DR Congo's Tshisekedi 'in full control of new government'

Felix Tshisekedi (R) has grabbed the levers of power from his predecessor Joseph Kabila in recent months. [AFP]

Felix Tshisekedi, president of the DR Congo, is in full control of a new government unveiled Monday after a four-month power struggle with predecessor Joseph Kabila, an official announcement indicated.

The president had in February named the head of state-owned mining giant Gecamines, Jean-Michel Sama Lukonde Kyenge, as prime minister.

Sama Lukonde succeeded Sylvestre Ilunga Ilunkamba, who was forced out after a coalition between supporters of Tshisekedi and Kabila broke down.

The new government dubbed the "Sacred Union of the Nation" counts 57 members including 14 women, according to a presidential decree read out over state broadcaster RTNC by the presidential spokesman, Kasongo Mwema.

Sama Lukonde said the new team's priorities would include security, infrastructure and electoral reform in the poor but resource-rich country.

"The size of the government has been reduced, women's and young people's participation has been taken into account.
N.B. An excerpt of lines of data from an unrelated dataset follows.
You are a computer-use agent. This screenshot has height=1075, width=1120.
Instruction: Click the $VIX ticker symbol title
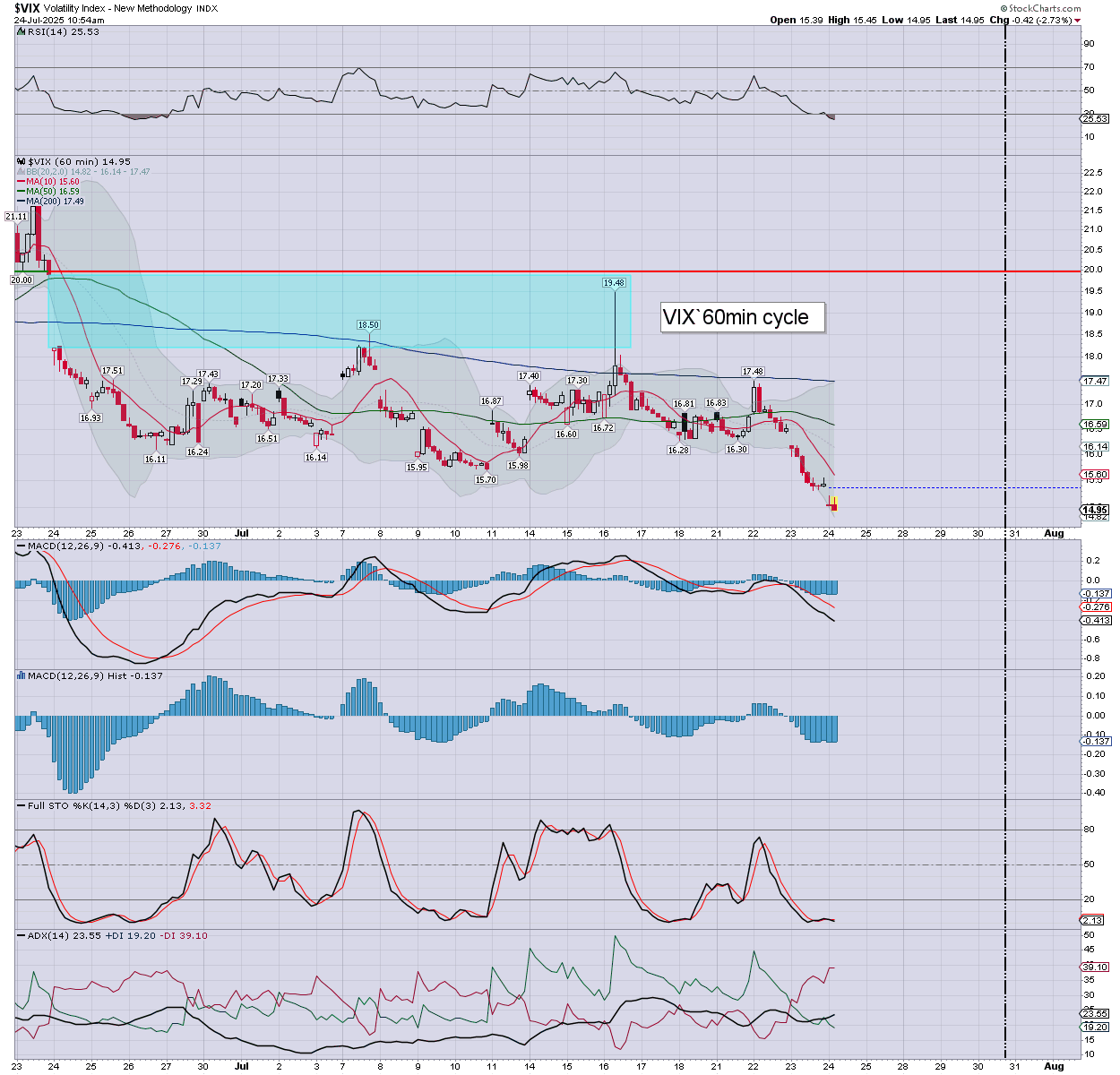27,8
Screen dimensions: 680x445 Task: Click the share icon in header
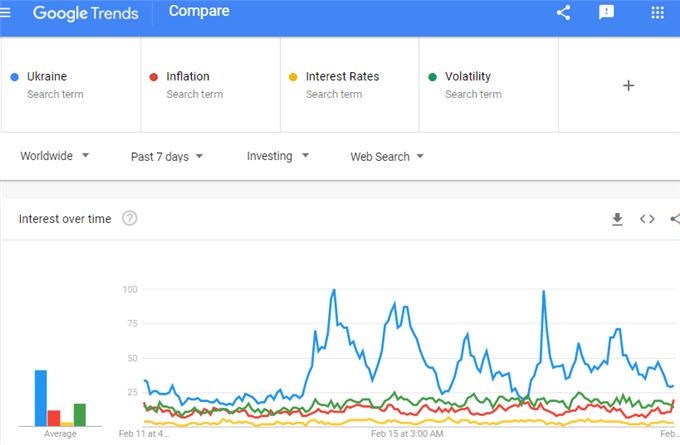click(x=563, y=13)
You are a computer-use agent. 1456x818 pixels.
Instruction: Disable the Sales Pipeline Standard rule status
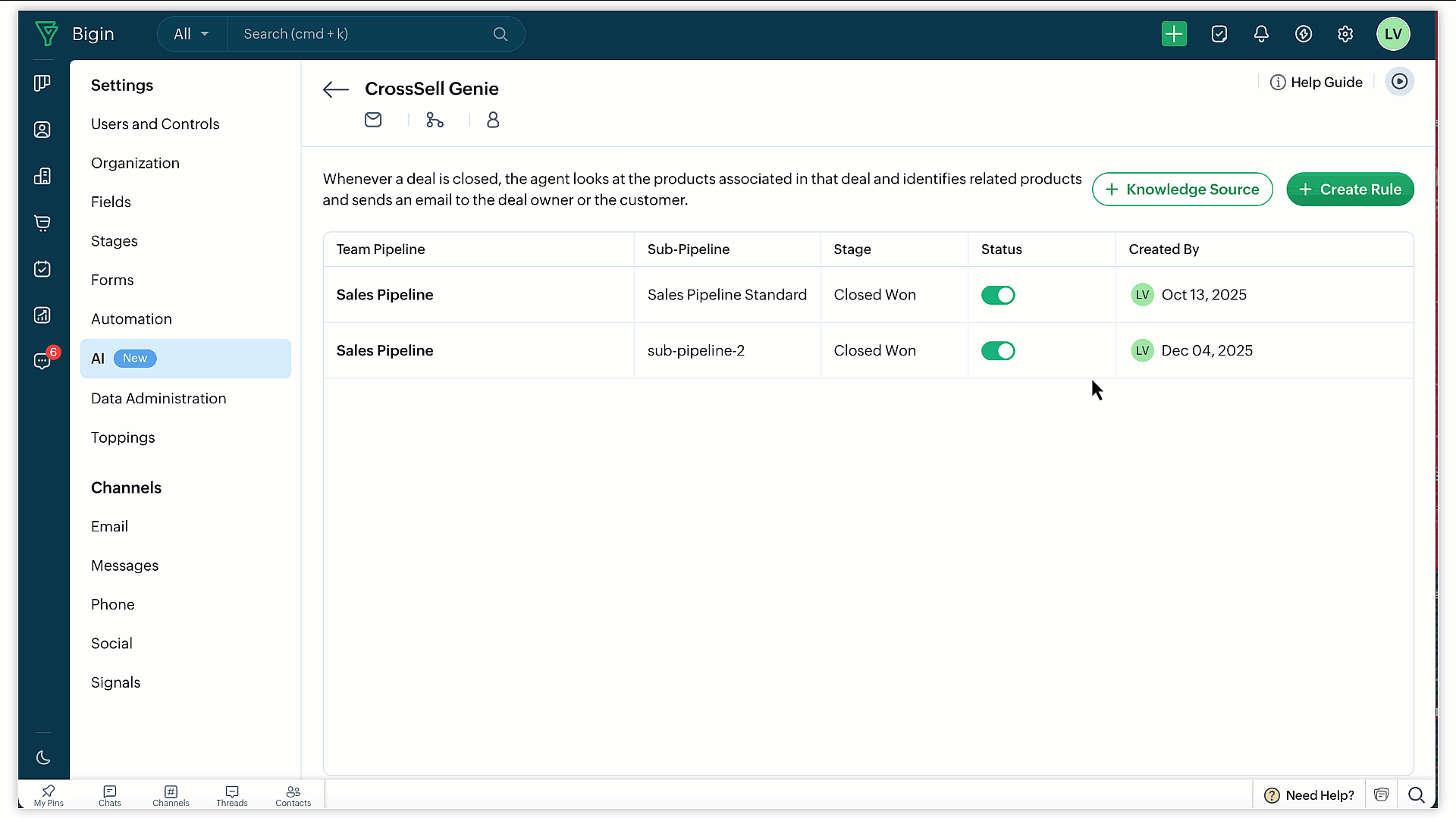point(998,295)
Principles of representation and inclusivity have been upheld," he added.

But the challenges are huge for the government of sub-Saharan Africa's largest country by area, with repeated massacres of civilians in the restive East, intractable corruption and tax income dwarfed by massive expenditures -- currently shored up by the country's partners.

While members of Tshisekedi's inner circle have been given the defence, interior, finance and education portfolios, figures from the anti-Kabila opposition have been named to key posts, including environment minister and deputy prime minister Eve Bazaiba of the Movement for the Liberation of the Congo (MLC).

The new foreign minister is Christophe Lutundula, close to Moise Katumbi, a former governor of Katanga province who himself attempted to challenge Kabila in a 2018 election.

DR Congo's leadership crisis arose from elections in December that year that led to the first peaceful transition of power in the former Belgian colony's history.

Tshisekedi, the son of a veteran opposition leader, was declared the winner but was forced into a governing coalition with Kabila supporters who at the time wielded a huge majority in parliament.

Tensions boiled over last year when Tshisekedi declared that power-sharing was blocking his agenda for reform, vowing to seek a new majority in parliament.

In a series of moves, he won over many Kabila legislators, gaining the perceived support of almost 400 out of 500 members of the National Assembly.

The new majority enabled him to force out Ilunga as well as the pro-Kabila speakers of both houses of parliament.

With backing from both the US and European Union, Tshisekedi, 57, has a free hand to work on his priorities of slashing corruption and the poverty that affects two-thirds of Congolese, as well as pacifying the more than 100 armed militias plaguing the country's east.